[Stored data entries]
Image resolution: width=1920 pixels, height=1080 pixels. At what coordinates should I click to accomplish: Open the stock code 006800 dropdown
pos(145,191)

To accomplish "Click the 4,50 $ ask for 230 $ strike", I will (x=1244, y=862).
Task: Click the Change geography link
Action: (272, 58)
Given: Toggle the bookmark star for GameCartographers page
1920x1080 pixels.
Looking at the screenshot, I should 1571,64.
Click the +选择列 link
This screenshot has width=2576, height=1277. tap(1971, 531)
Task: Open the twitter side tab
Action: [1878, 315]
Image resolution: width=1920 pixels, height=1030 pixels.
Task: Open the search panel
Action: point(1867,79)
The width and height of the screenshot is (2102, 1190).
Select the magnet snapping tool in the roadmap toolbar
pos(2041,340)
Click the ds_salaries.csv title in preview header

Exercise directions. Keeping every word in place, restate the entries above.

Answer for the task.
Image resolution: width=1920 pixels, height=1080 pixels. At what coordinates should I click to accomplish: Open the stock code 006800 dropdown
pos(145,191)

To accomplish "Click the 4,50 $ ask for 230 $ strike", I will (x=1244, y=862).
Task: Click the Change geography link
Action: (272, 58)
Given: Toggle the bookmark star for GameCartographers page
1920x1080 pixels.
Looking at the screenshot, I should 1571,64.
Click the +选择列 link
This screenshot has width=2576, height=1277. tap(1971, 531)
Task: Open the twitter side tab
Action: [1878, 315]
Image resolution: width=1920 pixels, height=1030 pixels.
Task: Open the search panel
Action: point(1867,79)
The width and height of the screenshot is (2102, 1190).
Select the magnet snapping tool in the roadmap toolbar
pos(2041,340)
Click the ds_salaries.csv title in preview header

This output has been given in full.